Représentant près des trois derniers quarts de l'histoire de Mars selon l'échelle de Hartmann & Neukum, l'Amazonien serait une époque plutôt pauvre en événements géologiques, marquée cependant par plusieurs épisodes volcaniques dont les plus récents seraient datés d'une centaine de millions d'années.
Ayant perdu son champ magnétique avant la fin du Noachien, comme en témoigne le fait qu'aucun des bassins d'impact n'ait révélé de paléomagnétisme rémanent, la planète s'est trouvée rapidement dépourvue de magnétosphère, exposant son atmosphère à l'érosion continue du vent solaire pendant tout l'Hespérien et l'Amazonien, une durée telle que, même avec l'hypothèse d'une érosion modérée, on explique aisément la perte de 100 kPa de pression partielle de CO2 au sol sur 3,5 milliards d'années.
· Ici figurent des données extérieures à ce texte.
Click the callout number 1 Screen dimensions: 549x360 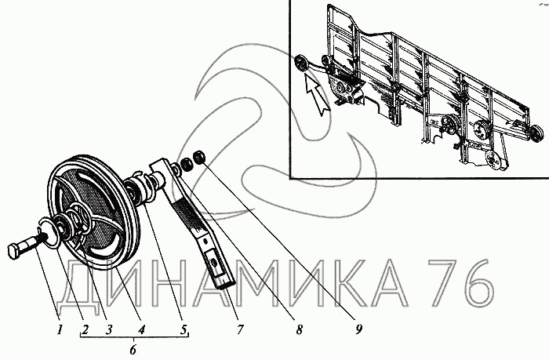[60, 329]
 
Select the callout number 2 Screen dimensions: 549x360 [85, 329]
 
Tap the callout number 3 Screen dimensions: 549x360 [108, 329]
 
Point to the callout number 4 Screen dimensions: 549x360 [140, 329]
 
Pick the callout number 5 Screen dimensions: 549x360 [184, 329]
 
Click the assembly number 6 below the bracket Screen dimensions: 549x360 [133, 350]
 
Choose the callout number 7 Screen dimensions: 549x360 [240, 329]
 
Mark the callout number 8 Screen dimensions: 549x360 [299, 329]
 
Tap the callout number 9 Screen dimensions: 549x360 [358, 329]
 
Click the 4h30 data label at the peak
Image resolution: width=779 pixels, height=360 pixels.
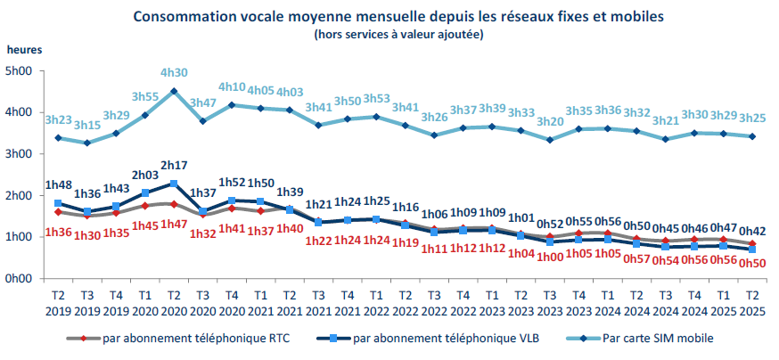(x=174, y=73)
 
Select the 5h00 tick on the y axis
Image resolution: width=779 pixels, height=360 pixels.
(x=20, y=71)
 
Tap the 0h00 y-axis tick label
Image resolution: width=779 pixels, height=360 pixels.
(x=20, y=279)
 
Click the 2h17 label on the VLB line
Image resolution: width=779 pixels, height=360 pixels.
(x=174, y=165)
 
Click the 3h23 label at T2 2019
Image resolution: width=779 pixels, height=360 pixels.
(x=58, y=119)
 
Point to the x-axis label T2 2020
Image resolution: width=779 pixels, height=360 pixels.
(x=173, y=303)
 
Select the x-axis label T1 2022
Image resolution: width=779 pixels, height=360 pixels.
(x=376, y=303)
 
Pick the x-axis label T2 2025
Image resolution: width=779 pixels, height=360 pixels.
(x=753, y=303)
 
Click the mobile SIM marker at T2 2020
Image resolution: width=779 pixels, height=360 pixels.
(x=174, y=91)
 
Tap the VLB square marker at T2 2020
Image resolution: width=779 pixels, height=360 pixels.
(x=174, y=184)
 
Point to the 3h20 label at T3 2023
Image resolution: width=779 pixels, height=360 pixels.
(x=551, y=121)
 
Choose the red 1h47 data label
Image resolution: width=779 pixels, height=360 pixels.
(x=174, y=223)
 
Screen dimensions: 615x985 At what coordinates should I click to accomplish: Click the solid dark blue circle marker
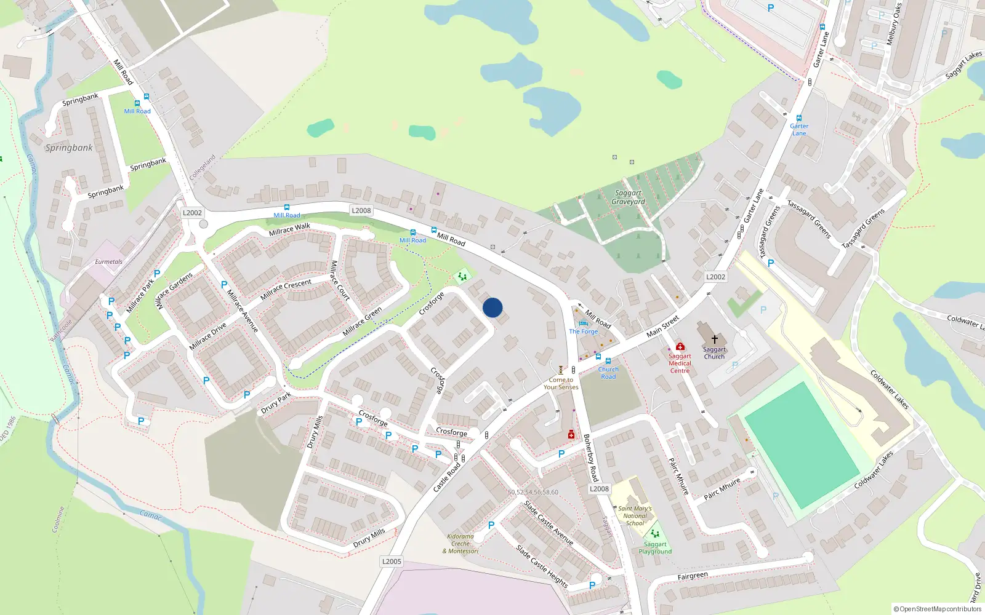point(492,308)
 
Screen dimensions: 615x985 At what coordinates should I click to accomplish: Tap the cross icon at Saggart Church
point(714,339)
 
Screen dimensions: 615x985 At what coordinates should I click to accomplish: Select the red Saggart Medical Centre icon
point(680,346)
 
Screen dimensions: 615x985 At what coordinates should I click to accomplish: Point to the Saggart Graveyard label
point(628,197)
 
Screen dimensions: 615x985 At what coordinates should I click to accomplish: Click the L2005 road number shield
point(392,561)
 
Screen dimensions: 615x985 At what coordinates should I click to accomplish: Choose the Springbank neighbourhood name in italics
point(69,148)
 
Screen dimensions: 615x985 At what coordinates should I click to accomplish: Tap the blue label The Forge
point(583,331)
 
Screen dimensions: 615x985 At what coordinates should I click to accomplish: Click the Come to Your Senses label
point(561,383)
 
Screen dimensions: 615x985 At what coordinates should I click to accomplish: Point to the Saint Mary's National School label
point(635,515)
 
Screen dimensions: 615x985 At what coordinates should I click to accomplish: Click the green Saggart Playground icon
point(655,533)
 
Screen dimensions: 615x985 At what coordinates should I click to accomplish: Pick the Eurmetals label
point(108,262)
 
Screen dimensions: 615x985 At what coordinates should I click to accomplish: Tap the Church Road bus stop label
point(608,373)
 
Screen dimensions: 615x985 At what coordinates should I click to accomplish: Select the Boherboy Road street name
point(590,458)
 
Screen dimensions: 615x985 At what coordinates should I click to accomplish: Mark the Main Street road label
point(662,326)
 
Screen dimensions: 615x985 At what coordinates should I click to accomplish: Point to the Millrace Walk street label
point(289,229)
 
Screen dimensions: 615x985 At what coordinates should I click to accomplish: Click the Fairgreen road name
point(693,576)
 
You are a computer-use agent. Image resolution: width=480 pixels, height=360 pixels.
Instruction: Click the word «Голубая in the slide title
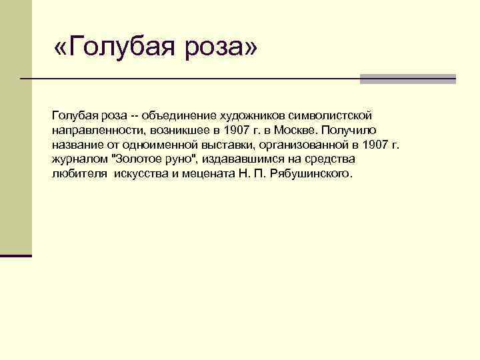114,47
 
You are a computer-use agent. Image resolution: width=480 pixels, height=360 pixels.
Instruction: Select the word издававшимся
239,159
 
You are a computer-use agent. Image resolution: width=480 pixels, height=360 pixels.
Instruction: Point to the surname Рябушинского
311,175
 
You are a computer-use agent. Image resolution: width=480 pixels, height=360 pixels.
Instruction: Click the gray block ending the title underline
407,79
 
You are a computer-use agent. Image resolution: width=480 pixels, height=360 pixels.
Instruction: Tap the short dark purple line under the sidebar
16,255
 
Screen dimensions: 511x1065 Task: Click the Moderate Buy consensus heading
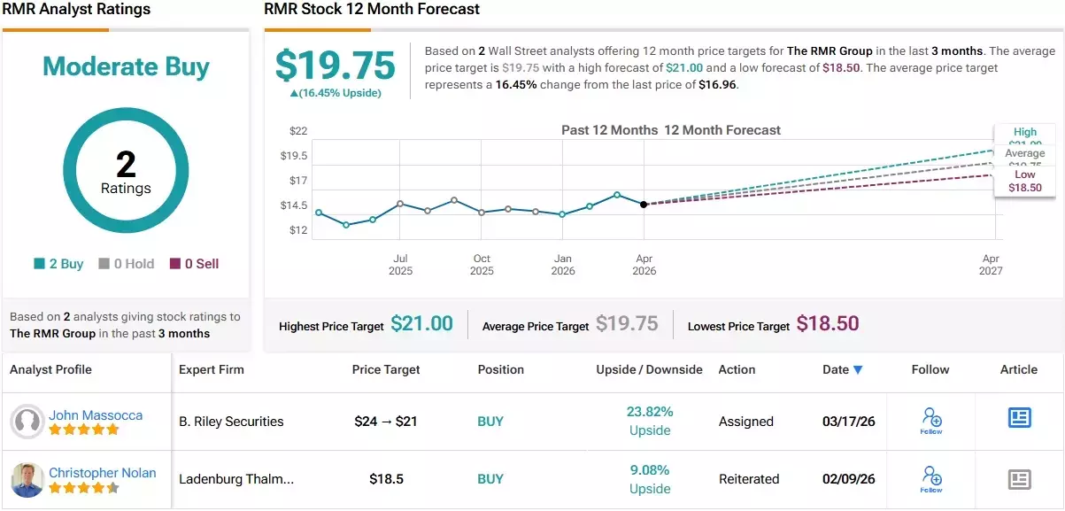click(x=126, y=67)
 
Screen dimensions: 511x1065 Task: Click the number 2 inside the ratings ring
click(x=126, y=164)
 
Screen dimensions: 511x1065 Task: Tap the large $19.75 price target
click(x=335, y=66)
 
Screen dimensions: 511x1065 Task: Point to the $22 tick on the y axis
click(x=297, y=131)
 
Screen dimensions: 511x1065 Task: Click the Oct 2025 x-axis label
click(x=482, y=265)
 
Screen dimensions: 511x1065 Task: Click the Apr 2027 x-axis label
click(x=991, y=265)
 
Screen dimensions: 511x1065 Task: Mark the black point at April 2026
click(x=644, y=205)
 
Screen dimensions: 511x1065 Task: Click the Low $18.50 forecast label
click(x=1024, y=182)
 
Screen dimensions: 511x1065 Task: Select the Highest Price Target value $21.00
click(x=421, y=324)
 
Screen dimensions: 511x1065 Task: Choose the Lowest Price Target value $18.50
click(x=827, y=324)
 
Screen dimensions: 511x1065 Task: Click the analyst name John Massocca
click(x=96, y=415)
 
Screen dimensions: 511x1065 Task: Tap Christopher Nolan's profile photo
click(x=27, y=479)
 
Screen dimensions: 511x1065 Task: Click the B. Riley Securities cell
click(x=231, y=422)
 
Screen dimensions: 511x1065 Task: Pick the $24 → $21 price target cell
click(x=386, y=422)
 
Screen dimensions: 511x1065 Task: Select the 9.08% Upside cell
click(x=650, y=479)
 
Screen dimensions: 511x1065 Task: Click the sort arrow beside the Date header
click(x=858, y=370)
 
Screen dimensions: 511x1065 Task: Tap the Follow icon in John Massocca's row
click(x=930, y=420)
En conséquence, la température moyenne à la surface de Mars a dû progressivement baisser au fur et à mesure que l'effet de serre maintenu par le dioxyde de carbone disparaissait en même temps que ce gaz, tandis que baissait également la pression atmosphérique au sol, deux paramètres qui rendirent l'existence d'eau liquide en surface de moins en moins probable. La pression de l'atmosphère de Mars, essentiellement constituée de CO2, diminua jusqu'à se stabiliser autour de 610 Pa en moyenne, soit très près de la pression au point triple de l'eau, qui est de 611,73 Pa.
Cette situation, couplée à la température moyenne de 210 K (-63,15 °C) qui règne à la surface de la planète, rend la présence d'eau liquide nécessairement très éphémère, l'eau étant généralement ou bien à l'état solide sous forme de glace dans le pergélisol, ou bien à l'état gazeux sous forme de vapeur d'eau dans l'atmosphère de Mars, la glace se sublimant au contact de l'atmosphère dès que la température dépasse son point de fusion — lequel est sensiblement abaissé par la présence de chlorures dissous ou par l'acide sulfurique, l'eutectique du mélange H2SO4•6,5H2O – H2O gelant même vers 210 K, c'est-à-dire précisément la température moyenne à la surface de Mars.
Néanmoins, de l'eau liquide a sans doute dû être présente à l'Amazonien sur les sites étudiés par les rovers Spirit et Opportunity pour expliquer la bonne préservation de la jarosite pulvérulente, qu'on s'attendrait à trouver dans un état plus dégradé si elle avait effectivement traversé plus de trois milliards d'années soumise à l'érosion éolienne ; par ailleurs, Spirit a relevé, dans le cratère Gusev, des dépôts sédimentaires stratifiés enrichis en soufre, chlore et en brome, ainsi que la présence de goethite α-FeO(OH) et d'hématite Fe2O3, dans des terrains datés de moins de deux milliards d'années, indiquant que de l'eau liquide devait encore exister, au moins sporadiquement, à l'Amazonien.
Dans ce climat globalement aride et froid sous une atmosphère ténue de dioxyde de carbone CO2 comportant des traces de substances oxydantes telles que l'oxygène O2 ou le peroxyde d'hydrogène H2O2, le fer des minéraux situés en surface a été progressivement oxydé en oxydes de fer anhydres, essentiellement en oxyde de fer(III) Fe2O3, responsable de la couleur rouille des paysages martiens ; cette oxydation atmosphérique est néanmoins limitée aux couches superficielles, et les matériaux du sol situés immédiatement sous la surface, à seulement quelques centimètres de profondeur, sont déjà de couleur différente.